Sea Wasp wrote:
> Kaos wrote:
>
>> on Wed, 13 Sep 2006 23:14:45 GMT, Sea Wasp wrote:
>>
>>
>>> Kaos wrote:
>>>
>>>> on Sun, 10 Sep 2006 21:10:03 -0400, Invid Fan wrote:
>>>>
>>>>
>>>>
>>>>> In article <1157905323.254724.95550@[EMAIL PROTECTED]
>,
>>>>> Bill
>>>>> Wayne <HWayne@[EMAIL PROTECTED]
> wrote:
>>>>
>>>>
>>>>> No different then getting it from a book. Suppose Ayn Rand had
>>>>> skipped
>>>>> the book and done The Fountainhead as a movie. Would the ideas in it
>>>>> have less meaning?
>>>>
>>>>
>>>>
>>>> Is it possible for it to have less meaning in the first place?

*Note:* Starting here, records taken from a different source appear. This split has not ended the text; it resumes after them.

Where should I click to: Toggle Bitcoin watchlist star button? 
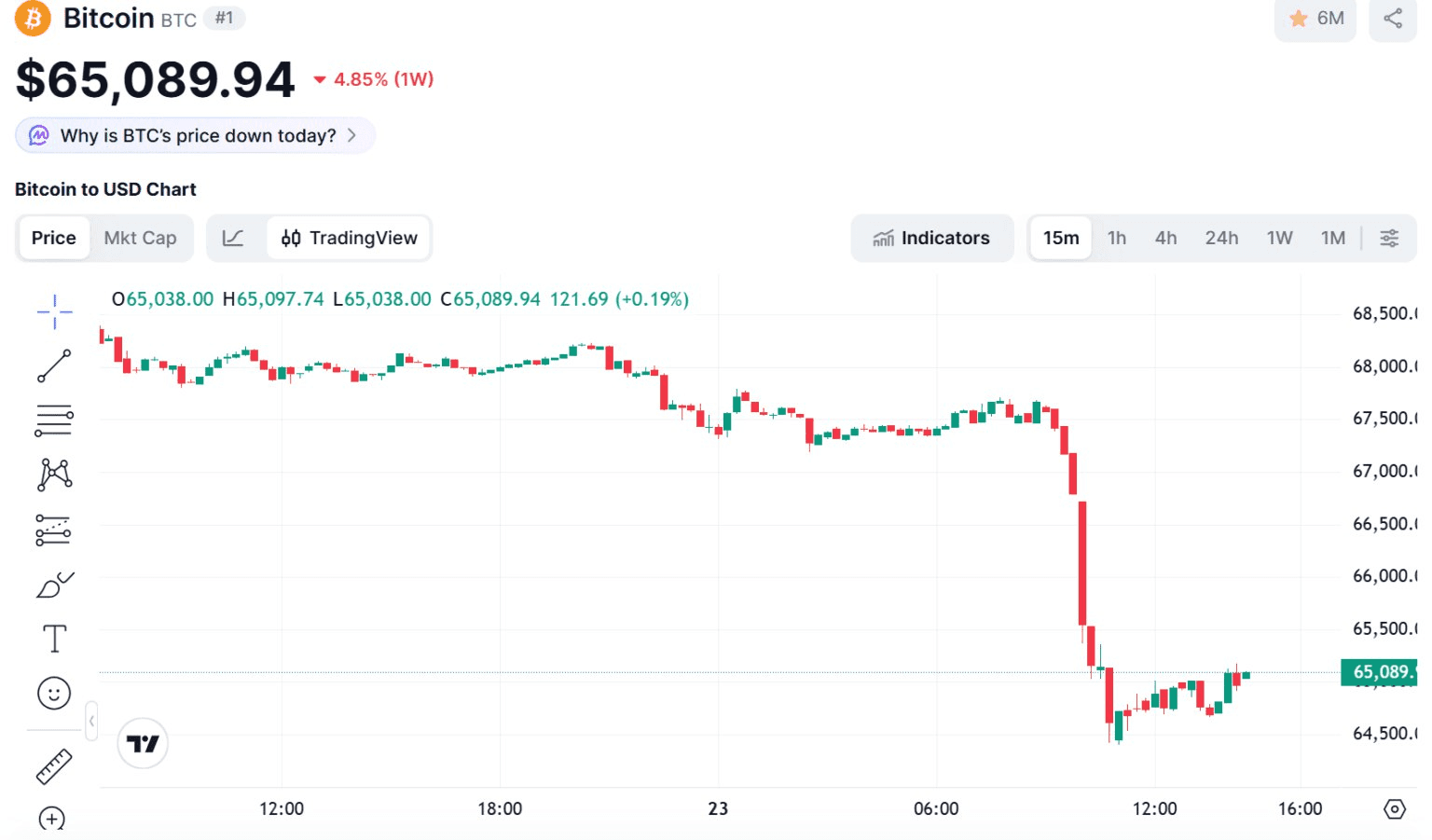1315,19
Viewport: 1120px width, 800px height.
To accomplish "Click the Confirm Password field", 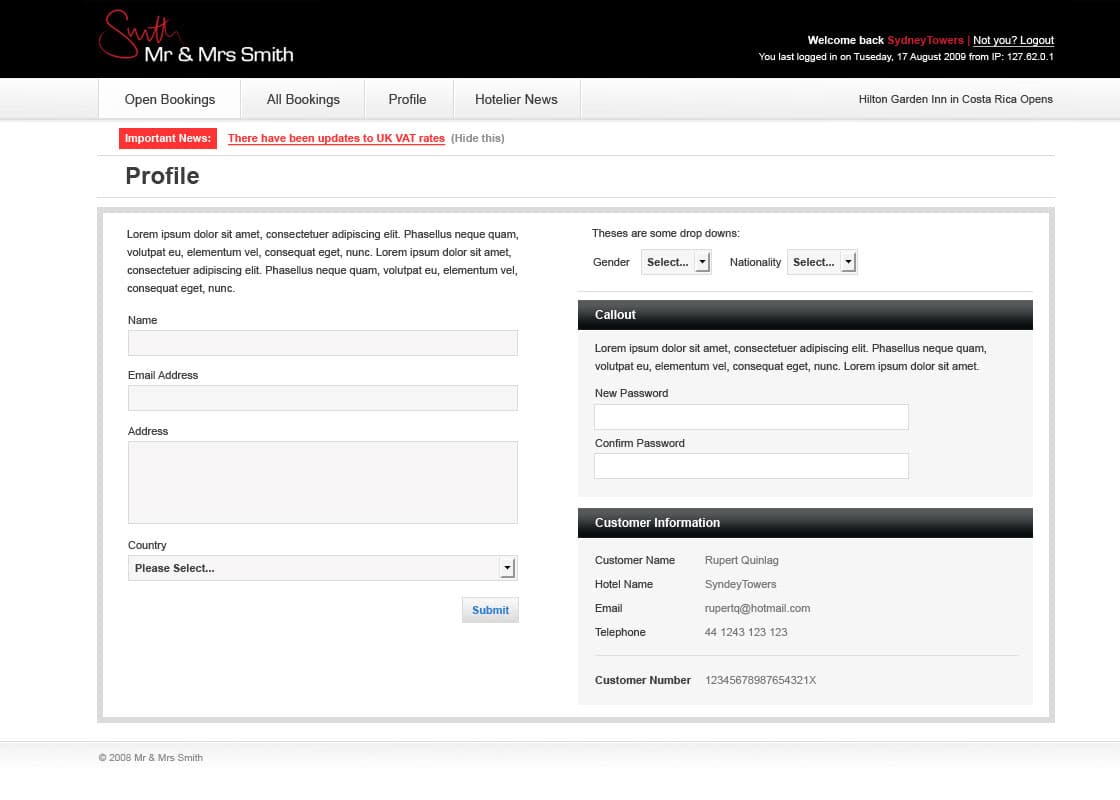I will point(751,466).
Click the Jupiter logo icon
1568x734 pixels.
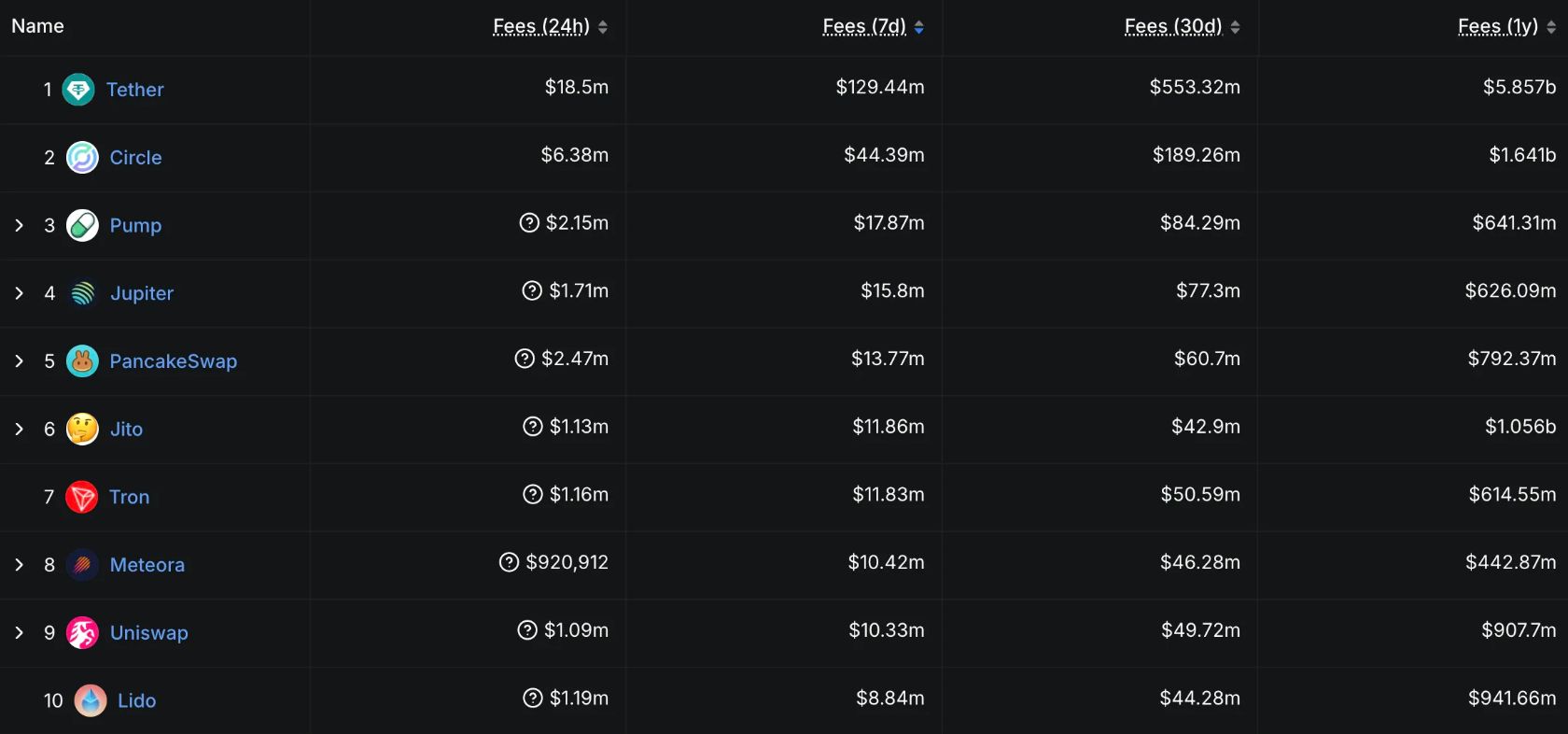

>>>> (Outside of an objectivist "our groupthink isn't groupthink at all"
>>>> camp, that is...)
>>>
>>>
>>> Your above comment shows you have either not read, or have not
>>> understood, Rand's philosophy. It is easily possible to show that
>>> her philosophy has FLAWS -- basically the same flaws pure Communism
>>> has, in a dark mirror -- but dismissing it so casually indicates a
>>> failure to grasp it at all.
>>
>>
>>
>> Her philosophy, in a nutshell, is that groups of people are inherently
>> evil and anyone who can't stand on their own is a waste of oxygen.
>
>
> No, actually, it's not. Once more, you do not understand it.
>
> FORCED groups are inherently evil. Voluntary associations are just
> fine -- Galt's Gulch in Atlas Shrugged is a demonstration of just such
> a relation****p between equals.
>
>
I always wondered who was going to do all of the grunt work in
Galt's Gulch. And how did they plan on keeping out the "riff-raff"?
I was just at WallyWorld and they had a copy of -Mazes and Monsters-
on sale for $5.50. I was tempted...
--
Tetsubo
My page: http://home.comcast.net/~tetsubo/
--------------------------------------
"The apparent lesson of the Inquisition is that insistence on uniformity
of belief is fatal to intellectual, moral and spiritual health."